There are oil slicks in the water. Where are they coming from? Keeping an eye on the slippery streaks on the sea surface is no easy task. The first global map of oil slicks is said to have been created using the unique capabilities of satellites. The vast majority of oil came from human-linked sources, according to the results published in Science.

There are sheets of oil. Light can pass through them in satellite images, so they don't appear to be different colors from the ocean. The slicks change the way the water reflects sunlight, just as gasoline leaking from a car can cause a rainbow sheen in a street puddle. Oil-covered patches of the ocean's surface look calmer and smoother when it is windy. The researchers used a computer program to look for the fingerprints of oil in more than half a million radar images collected by the European Space Agency. The scientists spotted slicks as small as a few city blocks and as large as 80 percent of the ocean surface.

Pie charts show oil slick areas and percentages from natural seeps and various human sources in each of 37 world regions.
Credit: Amanda Montañez; Source: “Chronic Oiling in Global Oceans,” by Yanzhu Dong et al., in Science, Vol. 376. Published online June 16, 2022

The largest oil slicks were found in the Java Sea between several islands of Indonesia. The researchers spotted a third of the oil in the slicks. The Caspian Sea had the highest concentration of oil in it, with 20 percent of the water covered in oil slicks.

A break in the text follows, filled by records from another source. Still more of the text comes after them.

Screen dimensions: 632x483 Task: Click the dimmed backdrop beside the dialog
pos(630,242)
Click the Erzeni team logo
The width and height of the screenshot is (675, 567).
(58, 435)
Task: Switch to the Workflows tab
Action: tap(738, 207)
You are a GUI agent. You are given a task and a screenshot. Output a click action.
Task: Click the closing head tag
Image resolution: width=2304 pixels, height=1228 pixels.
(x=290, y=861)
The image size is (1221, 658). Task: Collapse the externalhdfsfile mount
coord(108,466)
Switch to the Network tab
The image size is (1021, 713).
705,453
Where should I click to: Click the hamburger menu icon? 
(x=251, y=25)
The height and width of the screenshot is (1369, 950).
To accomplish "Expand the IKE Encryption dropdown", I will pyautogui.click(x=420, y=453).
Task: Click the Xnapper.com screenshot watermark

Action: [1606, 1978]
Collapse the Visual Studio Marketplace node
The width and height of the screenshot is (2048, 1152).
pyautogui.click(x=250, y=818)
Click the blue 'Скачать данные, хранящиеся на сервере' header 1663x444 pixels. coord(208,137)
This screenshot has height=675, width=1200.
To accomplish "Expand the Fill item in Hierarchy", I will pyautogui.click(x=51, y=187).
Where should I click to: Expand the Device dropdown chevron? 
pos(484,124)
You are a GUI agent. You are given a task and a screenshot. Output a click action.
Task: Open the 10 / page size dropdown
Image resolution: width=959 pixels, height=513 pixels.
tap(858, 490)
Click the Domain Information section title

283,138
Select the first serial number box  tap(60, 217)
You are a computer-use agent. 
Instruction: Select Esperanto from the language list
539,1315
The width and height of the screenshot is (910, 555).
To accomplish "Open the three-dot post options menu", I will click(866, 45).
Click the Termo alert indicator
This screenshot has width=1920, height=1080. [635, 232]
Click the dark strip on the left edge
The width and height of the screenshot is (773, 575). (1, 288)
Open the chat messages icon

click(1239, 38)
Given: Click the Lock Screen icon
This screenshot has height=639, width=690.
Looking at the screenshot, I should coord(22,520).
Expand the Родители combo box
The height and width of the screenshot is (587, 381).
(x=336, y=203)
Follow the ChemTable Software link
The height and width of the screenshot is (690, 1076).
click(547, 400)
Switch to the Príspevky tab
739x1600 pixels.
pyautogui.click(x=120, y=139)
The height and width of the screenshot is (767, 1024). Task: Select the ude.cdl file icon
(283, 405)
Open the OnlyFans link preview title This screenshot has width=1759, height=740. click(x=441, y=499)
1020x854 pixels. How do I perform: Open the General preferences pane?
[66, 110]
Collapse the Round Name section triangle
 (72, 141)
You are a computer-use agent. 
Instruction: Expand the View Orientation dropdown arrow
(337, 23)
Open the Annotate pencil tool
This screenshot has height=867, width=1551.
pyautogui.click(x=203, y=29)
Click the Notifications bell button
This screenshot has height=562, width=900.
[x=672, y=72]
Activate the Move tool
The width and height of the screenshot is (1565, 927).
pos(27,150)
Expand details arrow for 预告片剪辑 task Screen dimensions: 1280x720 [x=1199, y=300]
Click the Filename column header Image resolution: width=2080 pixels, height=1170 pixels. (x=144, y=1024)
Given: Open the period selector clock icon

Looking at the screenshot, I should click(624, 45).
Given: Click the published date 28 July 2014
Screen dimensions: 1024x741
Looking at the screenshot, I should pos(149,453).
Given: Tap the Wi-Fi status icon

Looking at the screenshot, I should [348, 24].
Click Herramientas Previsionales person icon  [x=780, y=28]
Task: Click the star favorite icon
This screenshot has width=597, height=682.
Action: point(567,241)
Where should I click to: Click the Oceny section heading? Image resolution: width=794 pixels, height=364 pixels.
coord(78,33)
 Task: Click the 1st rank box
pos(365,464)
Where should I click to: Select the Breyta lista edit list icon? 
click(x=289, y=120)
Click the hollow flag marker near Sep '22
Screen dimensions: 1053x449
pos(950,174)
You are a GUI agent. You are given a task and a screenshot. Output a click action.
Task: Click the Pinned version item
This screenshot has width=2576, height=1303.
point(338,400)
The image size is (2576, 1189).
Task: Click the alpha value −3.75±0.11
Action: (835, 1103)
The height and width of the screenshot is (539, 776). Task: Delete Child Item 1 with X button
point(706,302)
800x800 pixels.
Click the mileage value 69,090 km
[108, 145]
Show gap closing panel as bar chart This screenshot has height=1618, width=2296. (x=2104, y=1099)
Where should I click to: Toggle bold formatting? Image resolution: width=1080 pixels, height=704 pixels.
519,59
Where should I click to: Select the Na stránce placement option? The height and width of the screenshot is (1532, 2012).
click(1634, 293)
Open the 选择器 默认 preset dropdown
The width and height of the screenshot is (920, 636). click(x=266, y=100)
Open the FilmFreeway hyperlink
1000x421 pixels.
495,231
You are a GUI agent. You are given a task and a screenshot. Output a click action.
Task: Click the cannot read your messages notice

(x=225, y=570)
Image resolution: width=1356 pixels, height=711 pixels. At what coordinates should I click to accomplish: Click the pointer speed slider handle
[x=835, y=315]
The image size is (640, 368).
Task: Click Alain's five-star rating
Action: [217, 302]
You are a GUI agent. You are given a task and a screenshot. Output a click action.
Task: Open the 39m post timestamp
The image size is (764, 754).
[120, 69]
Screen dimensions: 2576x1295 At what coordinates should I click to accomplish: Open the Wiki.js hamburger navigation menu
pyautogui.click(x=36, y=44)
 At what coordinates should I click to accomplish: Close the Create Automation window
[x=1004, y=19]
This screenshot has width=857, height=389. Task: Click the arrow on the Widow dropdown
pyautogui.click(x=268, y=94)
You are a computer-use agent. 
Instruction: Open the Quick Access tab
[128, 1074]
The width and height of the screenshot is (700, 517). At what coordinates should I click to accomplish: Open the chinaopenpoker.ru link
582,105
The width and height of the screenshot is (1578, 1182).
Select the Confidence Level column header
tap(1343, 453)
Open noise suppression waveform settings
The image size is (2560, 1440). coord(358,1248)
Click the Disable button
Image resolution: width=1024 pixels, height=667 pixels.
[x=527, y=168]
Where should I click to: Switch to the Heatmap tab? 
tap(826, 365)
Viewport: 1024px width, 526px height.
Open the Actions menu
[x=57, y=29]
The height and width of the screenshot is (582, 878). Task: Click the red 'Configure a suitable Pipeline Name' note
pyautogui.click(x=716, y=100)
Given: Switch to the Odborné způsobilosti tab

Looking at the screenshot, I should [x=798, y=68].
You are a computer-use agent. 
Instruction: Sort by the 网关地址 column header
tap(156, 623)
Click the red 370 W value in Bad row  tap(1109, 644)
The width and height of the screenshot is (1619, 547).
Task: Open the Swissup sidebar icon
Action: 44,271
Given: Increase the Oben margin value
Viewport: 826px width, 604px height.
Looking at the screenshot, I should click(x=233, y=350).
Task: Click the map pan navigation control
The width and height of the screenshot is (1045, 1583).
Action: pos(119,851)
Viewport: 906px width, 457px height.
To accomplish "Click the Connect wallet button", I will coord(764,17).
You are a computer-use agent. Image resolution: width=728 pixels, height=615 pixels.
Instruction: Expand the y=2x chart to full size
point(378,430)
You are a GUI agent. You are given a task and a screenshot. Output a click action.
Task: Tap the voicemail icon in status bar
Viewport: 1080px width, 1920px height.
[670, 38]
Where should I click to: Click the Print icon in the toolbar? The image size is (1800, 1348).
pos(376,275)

The authors of the study wanted to identify sources as well as locate oil slicks. Their original goal was to find areas where oil naturally occurs. Natural slicks tend to be long-lived in one place and can be seen again and again in the five years of satellite images used in the study. There are oil slicks in the Gulf of Mexico, the coast of California, and the coastal region of South America.

The new findings doubled the number of natural slicks, and the researchers also noticed many more of them. Satellite images can show ships and platforms. It was thought that natural seep and oil from human activities were the same. Over 90 percent of all oil leaks in the oceans come from humans, according to new findings.

Most of the human oil footprint was concentrated in a small area. The population of the planet has gone up by two billion. How many people are there? Ian MacDonald is a Florida State University oceanographer. You have industrial and road networks with that growth. The oil comes from the water.

The study found that the greatest contributions came from areas with oil infrastructure such as the North Sea. It is difficult to single out oil leaking from a source in the Gulf of Mexico because it is also home to one of the largest natural seeps. A tiny fraction of oil coverage was accounted for by leaking drilling platforms and punctures. Most of the 550,000 square miles of human-related slicks came from oil left behind by ships and washed off the land by rain. MacDonald says that they have a global supply chain. The amount of international shipping ocean has tripled since 2000.

In major port regions such as the South China Sea, there were signals that pointed to shipping. There were 21 oil slicks spotted near ships and in shipping lanes in the open ocean. Small-scale spills are dominating, rather than the big ones that capture the media attention and the public imagination, according to Ira Leifer, an oil seep scientist and CEO of a green-tech company. He wrote an article in Science about the impact of oil on the marine environment. I didn't think about it, so I didn't expect that. It is one of those instances where you can give Homer Simpson a shout out.

Oil slicks from a May 2016 pipeline leak in the Northern Gulf of Mexico.
Oil slicks from a May 2016 pipeline leak in the Northern Gulf of Mexico. Credit: IR MacDonald, Florida State University

A method for assessing the effectiveness of efforts to prevent oil spills is suggested by Leifer. He cautions that spotting oil at sea doesn't mean that it will cause immediate damage. Although high concentrations of oil in the water are harmful to marine life, some organisms can break down the slicks to use as food. It's important to study how much oil is too much.

According to Deborah French McCay, an oceanographer and director of research and modeling at the RPS Group, the oil slicks discovered in the study could point to where other industrial pollutants that can't be seen remotely or broken down by organisms are likely to be found. She was not part of the study.

It is hoped that exposing the vast amount of human-related oil slicks will inspire international cooperation to better protect marine environments. She says that the footprint of oil slicks can be seen as a sign of human activity. The results will alert humans to the ways in which the ocean is being stressed.